(Data for review begins)
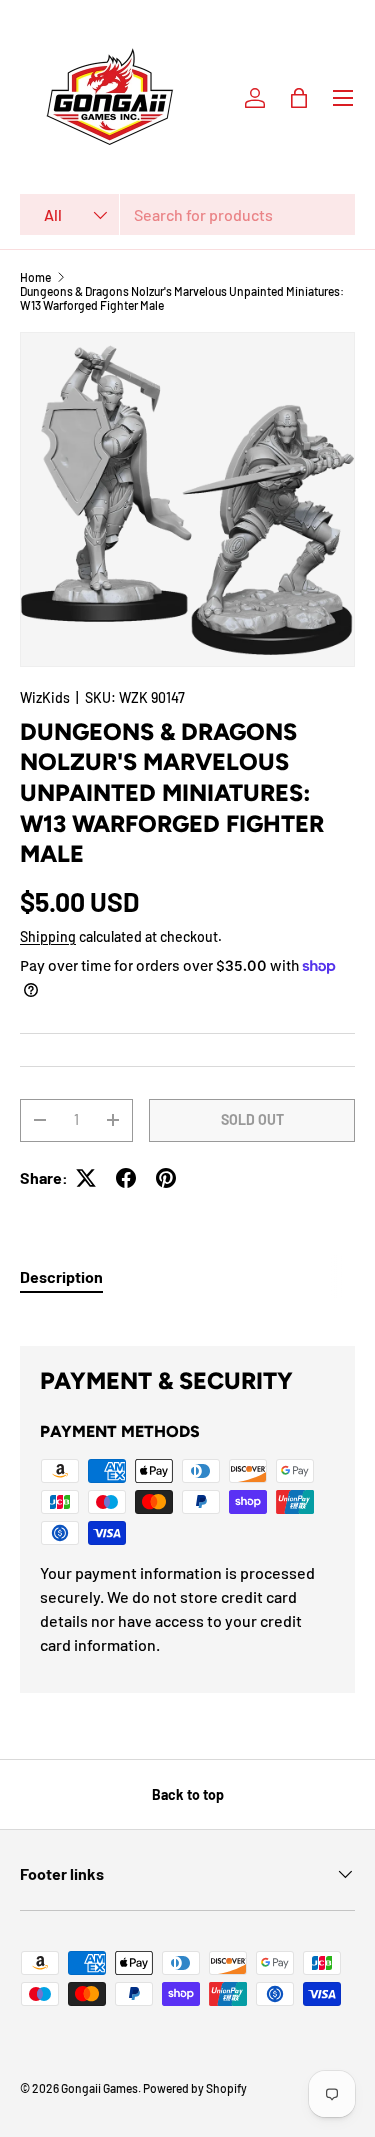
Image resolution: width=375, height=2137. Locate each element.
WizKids (45, 697)
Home (35, 277)
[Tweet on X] (86, 1178)
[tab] (61, 1276)
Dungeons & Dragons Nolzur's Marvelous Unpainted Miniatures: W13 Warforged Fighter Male (182, 298)
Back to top (188, 1794)
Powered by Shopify (195, 2088)
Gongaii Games (99, 2088)
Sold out (252, 1119)
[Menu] (343, 98)
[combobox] (187, 214)
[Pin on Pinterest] (166, 1178)
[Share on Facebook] (126, 1178)
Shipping (48, 936)
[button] (299, 98)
(Data for review ends)
● Task item: Retype the data in full. Images do not go in the copy.

● Response below:
Image resolution: width=375, height=2137. Locate each element.
WizKids (45, 697)
Home (35, 277)
[Tweet on X] (86, 1178)
[tab] (61, 1276)
Dungeons & Dragons Nolzur's Marvelous Unpainted Miniatures: W13 Warforged Fighter Male (182, 298)
Back to top (188, 1794)
Powered by Shopify (195, 2088)
Gongaii Games (99, 2088)
Sold out (252, 1119)
[Menu] (343, 98)
[combobox] (187, 214)
[Pin on Pinterest] (166, 1178)
[Share on Facebook] (126, 1178)
Shipping (48, 936)
[button] (299, 98)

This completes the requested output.